Olive oil is the main source of fat in the Mediterranean diet and is linked with a lower mortality for CVD [18
]. An olive-oil-rich diet is associated with enhanced lipoprotein metabolism and a reduction in oxidative damage, inflammation, blood pressure, endothelial dysfunction, and thrombosis [36
]. A study by Guasch-Ferre et al, demonstrated that olive-oil intake, in particular the extra-virgin variety, decreased the risk of mortality and cardiovascular disease for individuals from Spain who were at high CVD risk [37
]. Furthermore, a study by Carnevale et al. reported that olive oil advanced the post-prandial glucose and lipid profile in patients with impaired fasting glucose [38
A study carried out by Woodside et al. found a strong correlation between the intake of fruits and vegetables and a reduction in the risk of developing coronary heart disease (CHD) [22
]. Vegetables and fruits are a good source of nutrients, including vitamins, minerals, dietary fiber, and other biologically active compounds.
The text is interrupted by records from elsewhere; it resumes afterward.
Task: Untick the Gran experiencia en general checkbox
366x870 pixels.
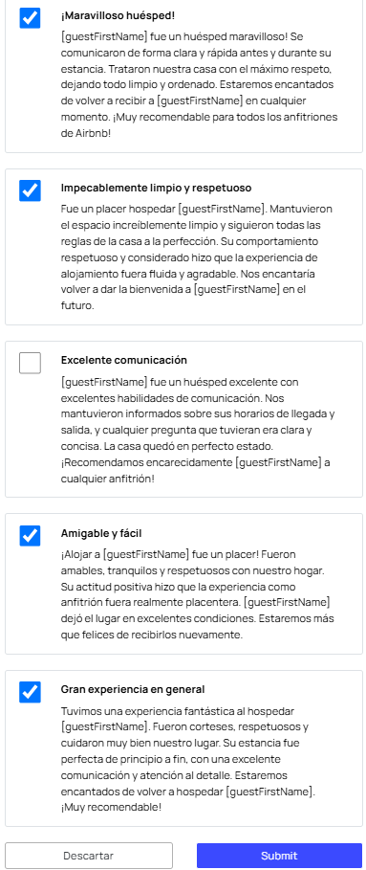Action: pos(30,692)
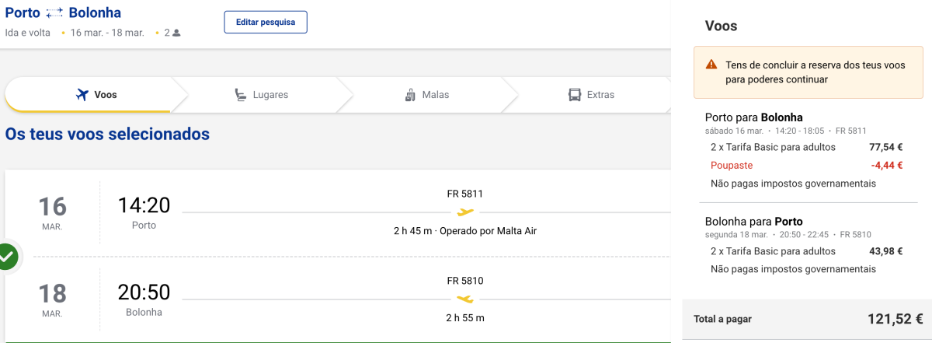
Task: Click the 16 mar. - 18 mar. dates
Action: pyautogui.click(x=107, y=33)
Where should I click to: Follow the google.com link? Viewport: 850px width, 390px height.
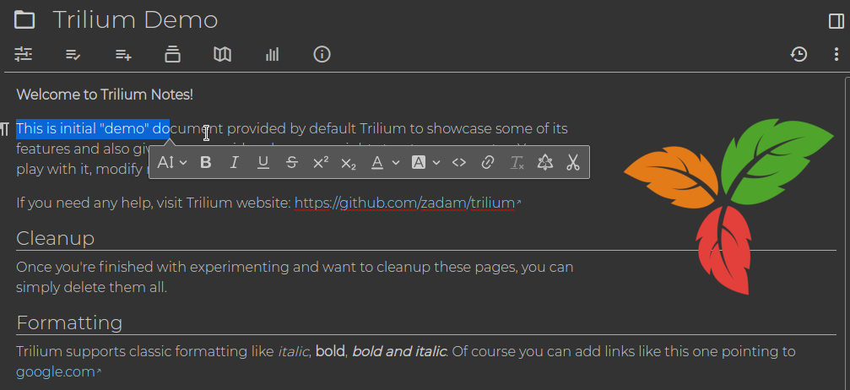(55, 371)
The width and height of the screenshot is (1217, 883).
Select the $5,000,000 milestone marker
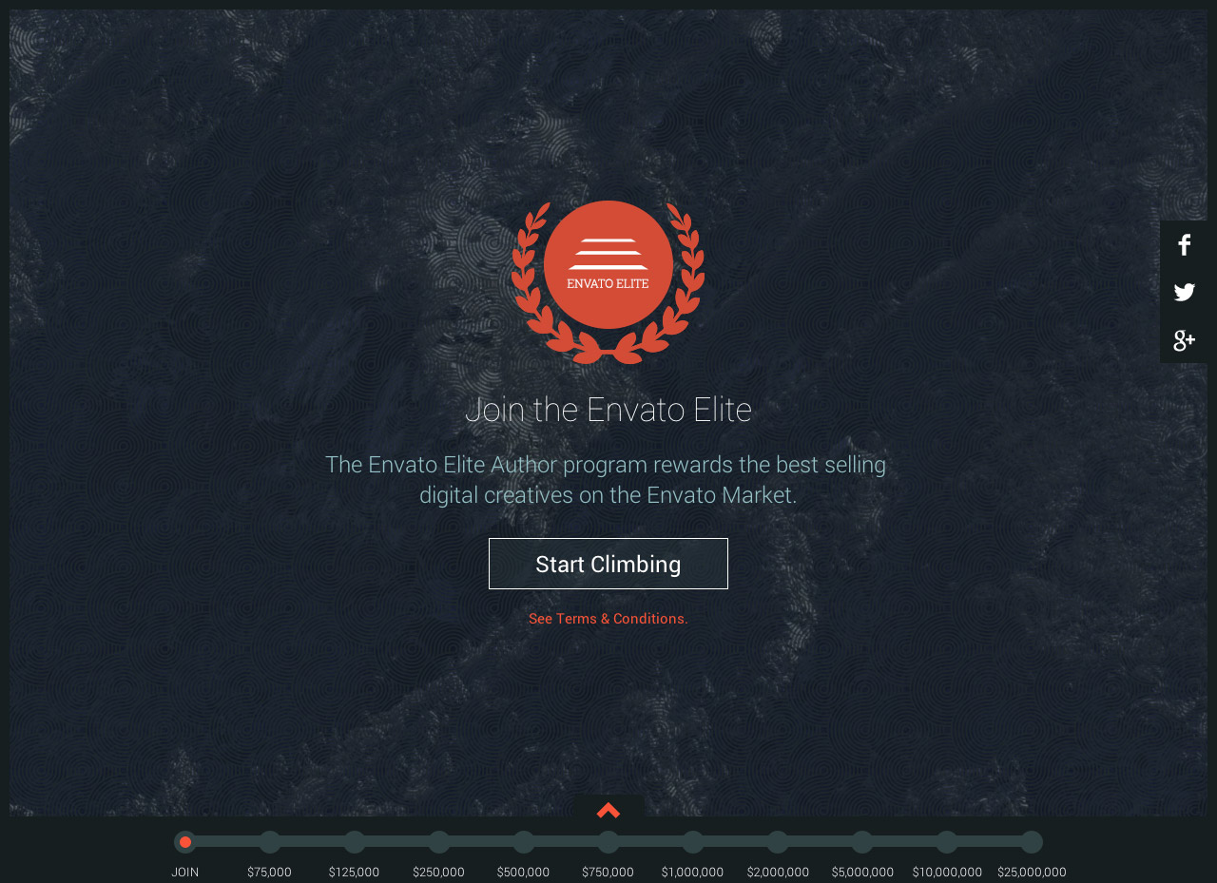(862, 840)
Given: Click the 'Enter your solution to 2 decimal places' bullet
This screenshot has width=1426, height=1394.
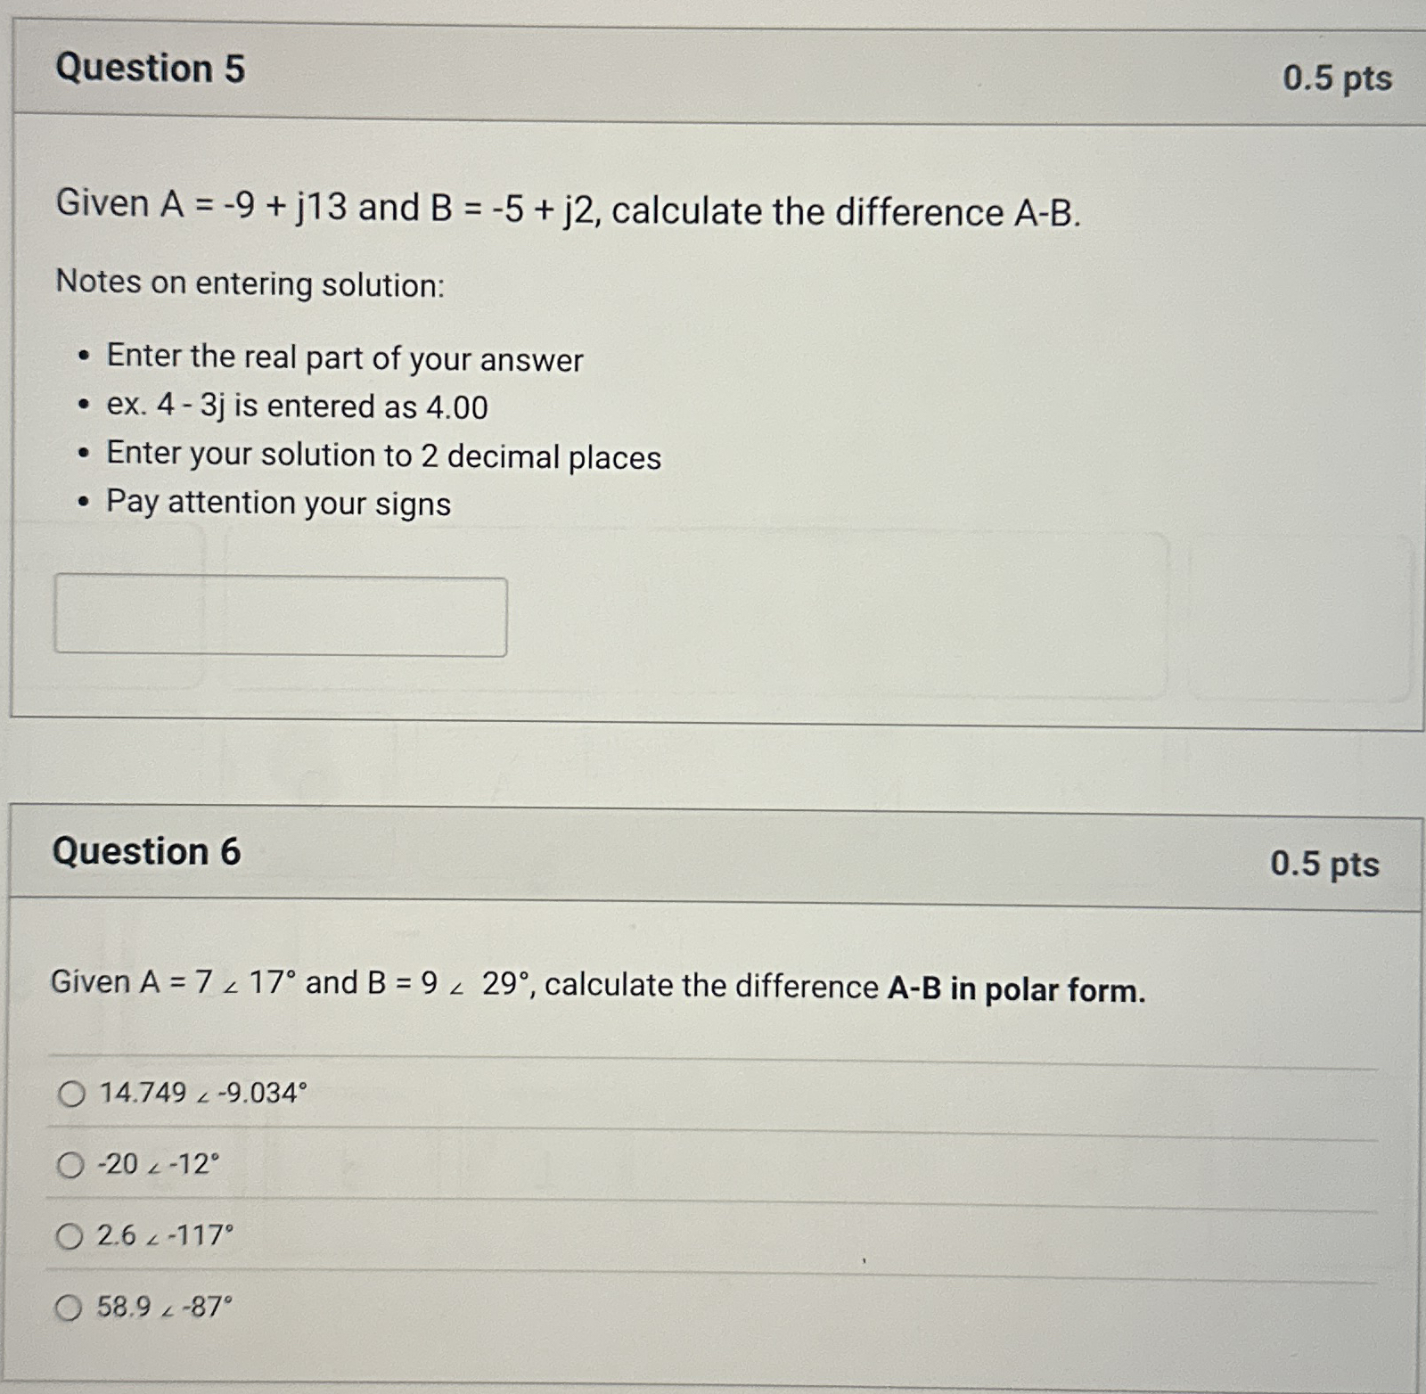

These compounds have important mechanisms of action, including enhancing the immune system, reducing platelet aggregation, modulating cholesterol synthesis, reduction of blood pressure, and antioxidant, antibacterial, and antiviral effects [39
The higher non-alcoholic beer consumption among the non-CVD patients may indicate that non-alcoholic beer could have a positive effect on heart health. It was reported that non-alcoholic beer can inhibit blood coagulation and platelet activation, which benefits the cardiovascular system without the negative effects of alcohol [32
]. Despite the differences between non-CVD and CVD patients in their dietary habits, the lipid profile biomarkers, including total cholesterol, triglycerides, and LDL, were not significantly different. This is in contrast with the reported study by Rossouw, who showed that cholesterol levels are correlated with the risk of CHD, even at “normal” levels of cholesterol, in both men and women of all ages [40
]. In addition, unpredictably, the levels of HDL were significantly higher in the CVD patients. The reason underlying this association is unknown, but one plausible explanation could be due to medications that were prescribed to CVD patients to control blood pressure, hyperlipidemia, and cardiac disease. These types of medications, such as niacin and atorvastatin, are known to enhance the lipid profile, and they were reported to increase HDL [41
]. The current study also did not detect any significant differences between the non-CVD and CVD patients in the anthropometric measurements of weight, waist circumference, and BMI. This is in contrast with Alissa et al., who reported a strong significant relationship between BMI and the CVD risk in Saudi participants [29
]. The inconsistency between these results could be due to differences in the sample size, which was smaller in this preliminary study. This study is the first to assess the adherence to the Saudi dietary guidelines among CVD male patients in Saudi Arabia. Currently, there is no validated food frequency questionnaire available specifically for the Saudi population; therefore, in this study, efforts were made to include food items that are more representative of the typical components of the Saudi diet. Furthermore, the analysis of adherence to the Saudi dietary guidelines was performed in parallel with the collection of blood biomarkers. As such, the data generated by this pilot study offer a unique insight into Saudi CVD populations, which may help in the planning and design of future studies to validate these findings. Further studies are now recommended to assess the association between the adherence to the Saudi dietary guidelines and the risk of CVD on a larger population sample. Moreover, as not all biomarker data of all for our patients were found in the patients’ electronic system, the sample size calculation for future studies needs to consider the missing biomarker data of patients in the hospital electronic records when determining the power of their studies to allow for examining a more complete dataset of biomarkers.